I firmly believe my style allows people to read my code and understand the difference in scope and usage of my variables a lot more readily than other approaches.  I have been openly told this is "Shit", in professional environments, but time and again I've proven its worth to myself, and I hope others, when I have been able to pick up code after 6 months, a year, and recently even as old as five years and gotten straight back into the swing using it.

I have seen other arguments for and against pre-fixing names in any fashion, and even witnessed a strong flow of programmers preferring to post-fix names with just '_' for members.  I personally find this abhorrent, it negates my points about aggregating the members together in the code completion (which even the pre-fixing crowd agree with) and post fixing with '_' leads to terrible code to read:

class Foo
{
   private:
      int Age_;

   public:
   
      Foo (int Age)
      {
         if ( Age > Age_ )
         {
            Age_ = Age;
         }
      }
};

This example shows us, how close "Age_ = Age" could be to a typo of "Age-= Age" and a big headache in the code.

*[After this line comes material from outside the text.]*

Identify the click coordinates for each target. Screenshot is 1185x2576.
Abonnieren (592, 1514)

So I suggest you steer away from post-fixing in naming conventions, try pre-fixing and perhaps consider trying my idea out, start to read "l_" as local and "m_" as member in your minds eye as you sound out logic it can be very helpful, and in this example given, it lets you determine all the levels of variable in use:

class Foo
{
   private:
      int m_Age;

   public:
   
      Foo (int p_Age)
      {
         if ( p_Age > m_Age )
         {
            m_Age = p_Age;
         }
      }
};

So, I read that function as:


"if parameter age is greater than member age set member age to parameter age"

Much clearer than the previous, which I can't help but read as

"if age is greater than age score set age score to age"

Shorter to sound out, but a lot more confusing to, especially to less experiences programmers (or beginners).

Now, all this said, I can not deride anyone coding, coding is hard work and takes a lot of concentration, however as we gain experience as programmers we need to stop thinking about just splurging the code out, we need to think about maintainability, about poor souls whom may not have 10+ years in the industry and whom have "seen it all"... So we need to police ourselves, to rein in coding habits and let out coding standards.

This is my naming convention standard, its not better or worse for you than whatever you use now, but for me it works, and I hope I've explained why it works well enough that you perhaps think about using it.